*Source data*
***
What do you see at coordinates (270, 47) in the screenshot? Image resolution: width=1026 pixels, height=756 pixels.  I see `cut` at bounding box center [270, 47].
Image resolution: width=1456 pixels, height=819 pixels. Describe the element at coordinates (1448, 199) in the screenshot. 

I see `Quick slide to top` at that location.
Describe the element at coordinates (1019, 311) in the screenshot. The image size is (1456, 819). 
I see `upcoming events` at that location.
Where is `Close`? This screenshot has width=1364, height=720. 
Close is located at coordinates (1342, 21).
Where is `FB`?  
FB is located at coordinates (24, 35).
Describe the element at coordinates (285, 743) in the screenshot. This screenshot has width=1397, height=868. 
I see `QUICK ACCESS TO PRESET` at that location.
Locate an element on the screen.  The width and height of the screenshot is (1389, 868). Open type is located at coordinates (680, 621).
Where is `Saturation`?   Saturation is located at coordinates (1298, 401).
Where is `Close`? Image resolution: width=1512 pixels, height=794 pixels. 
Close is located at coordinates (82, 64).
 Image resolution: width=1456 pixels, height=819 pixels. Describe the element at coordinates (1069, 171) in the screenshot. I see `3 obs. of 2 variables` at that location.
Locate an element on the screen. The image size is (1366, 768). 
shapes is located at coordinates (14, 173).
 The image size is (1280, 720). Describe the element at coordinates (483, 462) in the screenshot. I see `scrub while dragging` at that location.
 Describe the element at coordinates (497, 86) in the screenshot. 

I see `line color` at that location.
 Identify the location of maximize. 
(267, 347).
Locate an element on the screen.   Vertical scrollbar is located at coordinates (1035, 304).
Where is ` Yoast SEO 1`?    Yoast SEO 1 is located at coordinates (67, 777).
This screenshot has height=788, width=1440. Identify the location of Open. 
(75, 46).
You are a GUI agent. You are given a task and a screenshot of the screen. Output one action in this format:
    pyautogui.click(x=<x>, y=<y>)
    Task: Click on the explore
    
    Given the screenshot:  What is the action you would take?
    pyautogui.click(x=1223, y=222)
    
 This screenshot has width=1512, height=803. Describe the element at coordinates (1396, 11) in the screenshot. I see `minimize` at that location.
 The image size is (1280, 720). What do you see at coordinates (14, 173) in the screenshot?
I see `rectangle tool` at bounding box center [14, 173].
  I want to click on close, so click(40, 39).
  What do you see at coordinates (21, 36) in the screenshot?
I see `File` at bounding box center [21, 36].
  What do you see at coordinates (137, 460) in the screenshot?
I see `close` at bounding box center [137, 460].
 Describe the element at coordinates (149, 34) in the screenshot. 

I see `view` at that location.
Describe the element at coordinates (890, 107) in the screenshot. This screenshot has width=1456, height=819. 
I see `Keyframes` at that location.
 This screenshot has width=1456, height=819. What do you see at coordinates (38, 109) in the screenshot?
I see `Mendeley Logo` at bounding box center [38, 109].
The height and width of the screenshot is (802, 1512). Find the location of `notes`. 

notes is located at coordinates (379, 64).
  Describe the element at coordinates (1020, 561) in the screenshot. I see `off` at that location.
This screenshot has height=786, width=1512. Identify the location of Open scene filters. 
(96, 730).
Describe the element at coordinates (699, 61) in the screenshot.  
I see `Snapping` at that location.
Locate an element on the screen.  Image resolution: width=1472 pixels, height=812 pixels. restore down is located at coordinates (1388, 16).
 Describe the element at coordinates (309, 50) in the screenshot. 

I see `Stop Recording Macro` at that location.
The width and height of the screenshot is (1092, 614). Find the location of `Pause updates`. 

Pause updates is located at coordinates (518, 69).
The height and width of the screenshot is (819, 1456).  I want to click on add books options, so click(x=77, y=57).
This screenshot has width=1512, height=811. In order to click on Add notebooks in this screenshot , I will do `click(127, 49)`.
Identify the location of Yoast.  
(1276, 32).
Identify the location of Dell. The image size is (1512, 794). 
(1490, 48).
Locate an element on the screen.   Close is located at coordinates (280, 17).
***
*Exercise instructions*
Render the listing above as a numbered list, from its first line through the line containing "coordinates (1298, 401).", both included, and leave out any blank lines.

*Solution to the problem*
1. What do you see at coordinates (270, 47) in the screenshot? Image resolution: width=1026 pixels, height=756 pixels.  I see `cut` at bounding box center [270, 47].
2. Image resolution: width=1456 pixels, height=819 pixels. Describe the element at coordinates (1448, 199) in the screenshot. 
3. I see `Quick slide to top` at that location.
4. Describe the element at coordinates (1019, 311) in the screenshot. The image size is (1456, 819). 
5. I see `upcoming events` at that location.
6. Where is `Close`? This screenshot has width=1364, height=720. 
7. Close is located at coordinates (1342, 21).
8. Where is `FB`?  
9. FB is located at coordinates (24, 35).
10. Describe the element at coordinates (285, 743) in the screenshot. This screenshot has width=1397, height=868. 
11. I see `QUICK ACCESS TO PRESET` at that location.
12. Locate an element on the screen.  The width and height of the screenshot is (1389, 868). Open type is located at coordinates (680, 621).
13. Where is `Saturation`?   Saturation is located at coordinates (1298, 401).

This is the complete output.